─── Supplied records

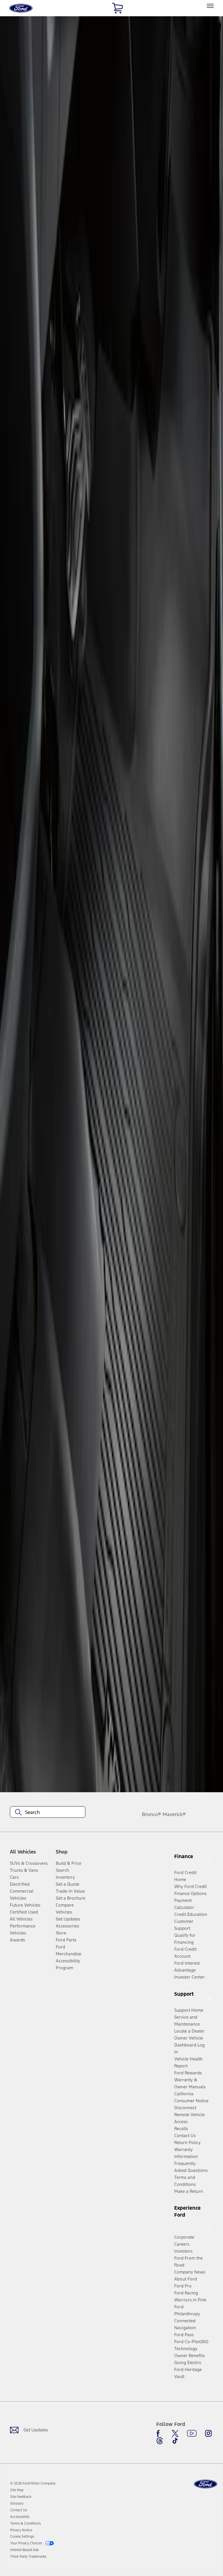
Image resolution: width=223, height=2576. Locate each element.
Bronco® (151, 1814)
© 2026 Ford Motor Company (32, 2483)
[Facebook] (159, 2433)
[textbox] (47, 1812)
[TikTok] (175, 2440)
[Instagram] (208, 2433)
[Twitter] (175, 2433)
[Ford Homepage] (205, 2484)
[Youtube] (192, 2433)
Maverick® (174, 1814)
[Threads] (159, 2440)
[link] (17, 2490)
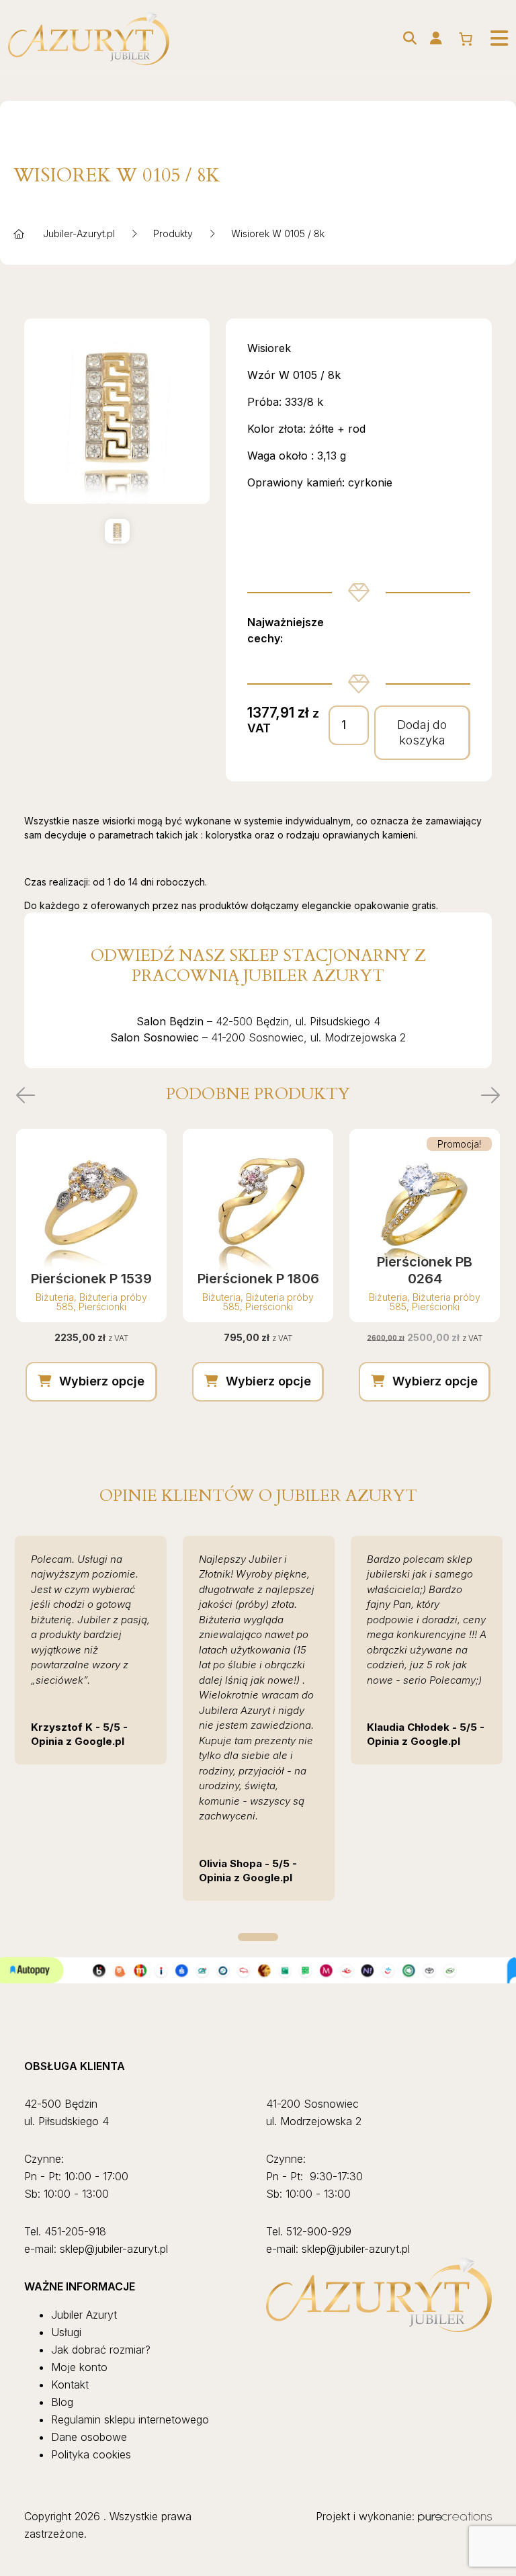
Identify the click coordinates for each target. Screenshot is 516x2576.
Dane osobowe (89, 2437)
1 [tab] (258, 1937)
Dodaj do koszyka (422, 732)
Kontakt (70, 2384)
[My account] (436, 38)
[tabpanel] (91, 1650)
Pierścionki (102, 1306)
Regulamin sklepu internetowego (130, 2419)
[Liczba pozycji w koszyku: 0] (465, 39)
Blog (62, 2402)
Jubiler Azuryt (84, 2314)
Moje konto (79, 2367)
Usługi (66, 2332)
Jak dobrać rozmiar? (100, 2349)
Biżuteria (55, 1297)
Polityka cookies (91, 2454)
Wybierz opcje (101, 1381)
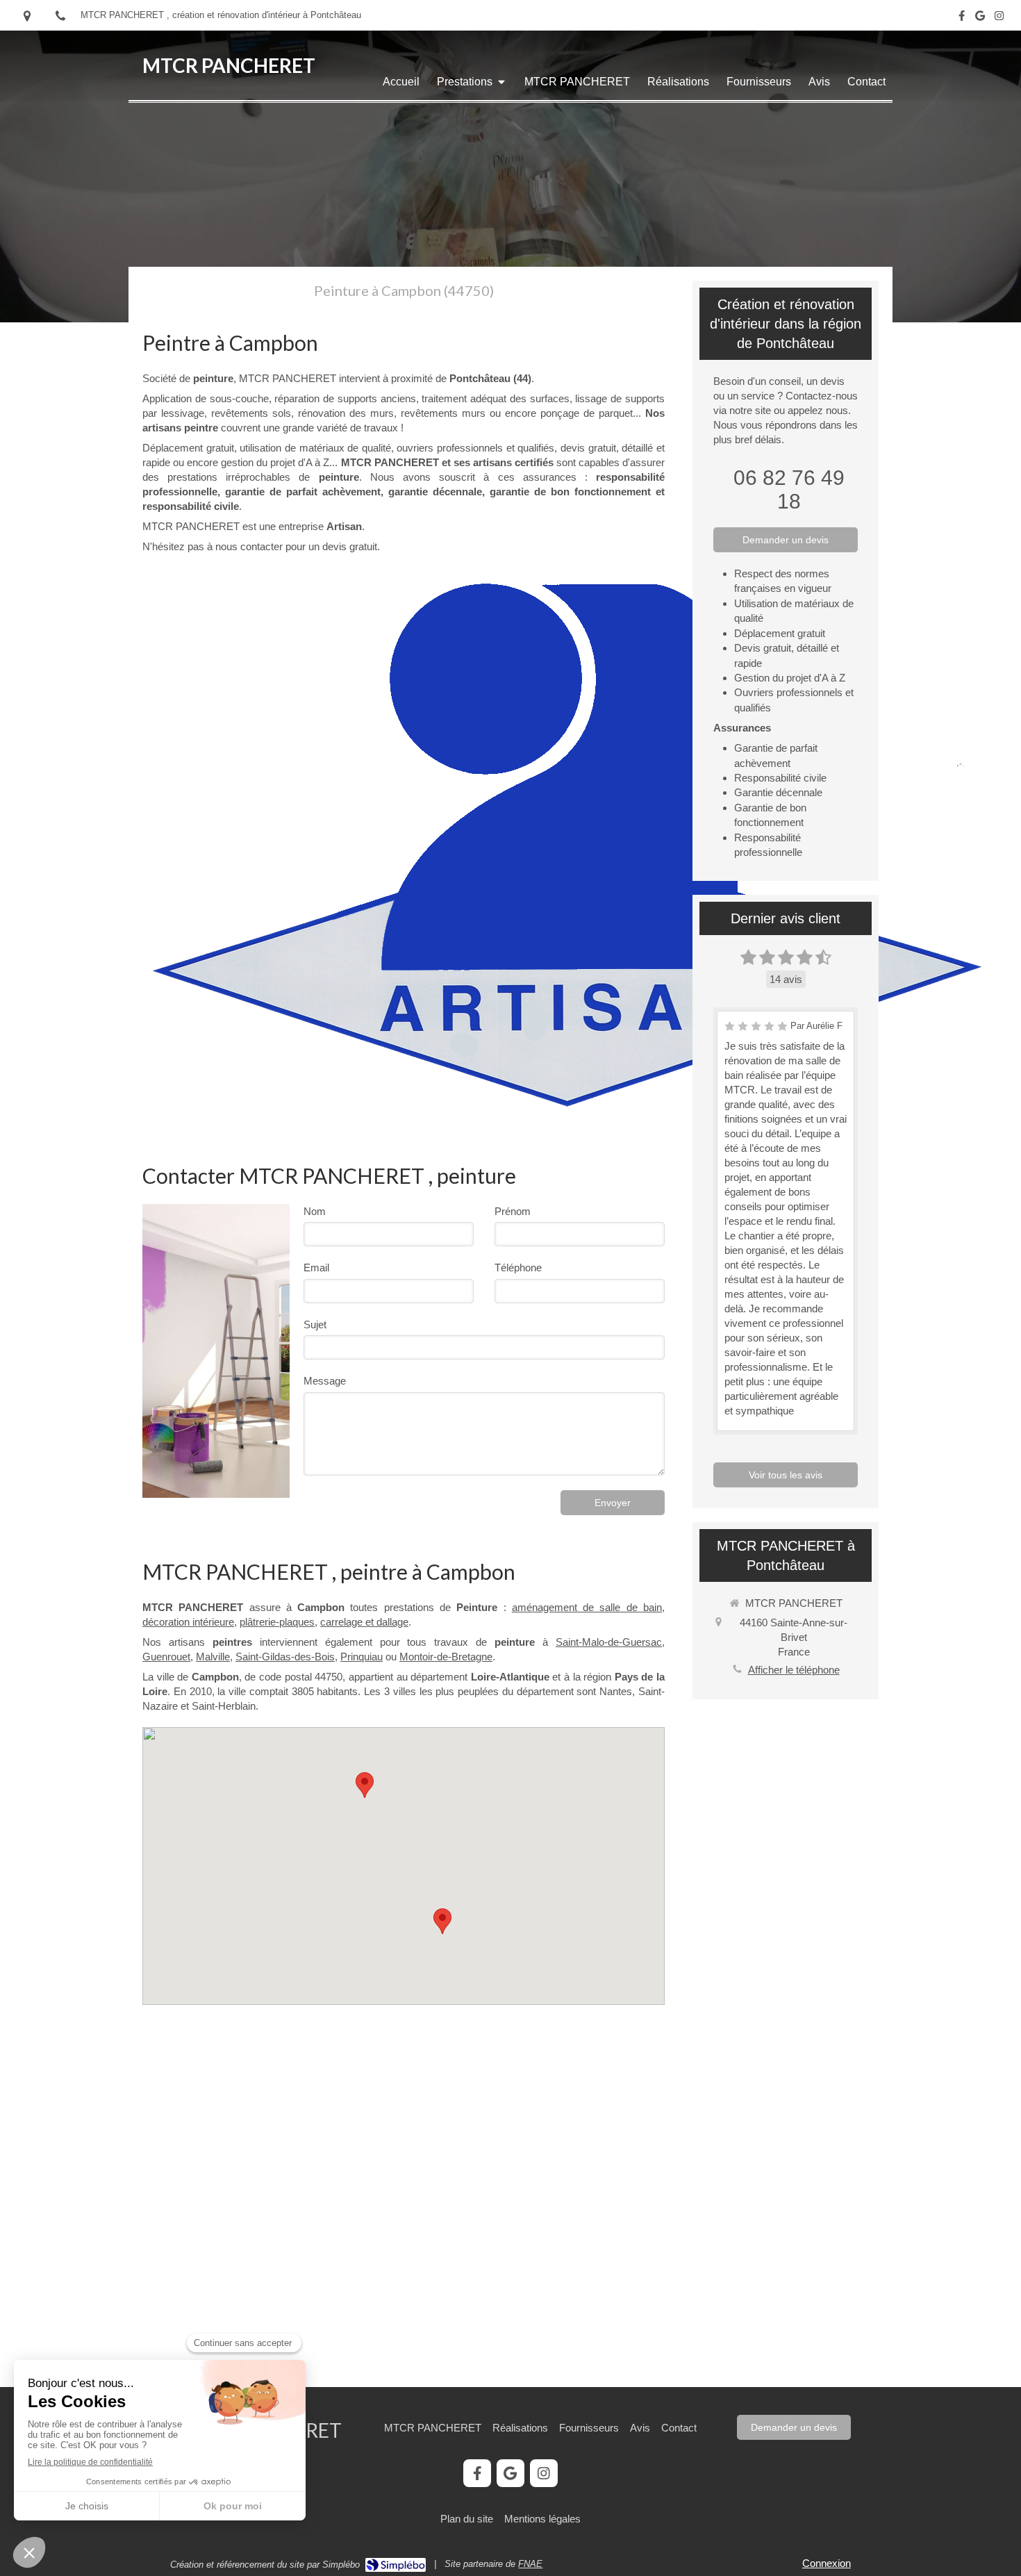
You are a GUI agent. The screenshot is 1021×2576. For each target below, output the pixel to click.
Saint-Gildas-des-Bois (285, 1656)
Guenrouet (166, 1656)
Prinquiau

──────

:: Task prompt ::
Which lines in the material above include the string "target"? Pull them out.

:: Response ::
Identify the click coordinates for each target. Screenshot is 516x2576.
You are a GUI agent. The screenshot is 1021×2576. For each target below, output the pixel to click.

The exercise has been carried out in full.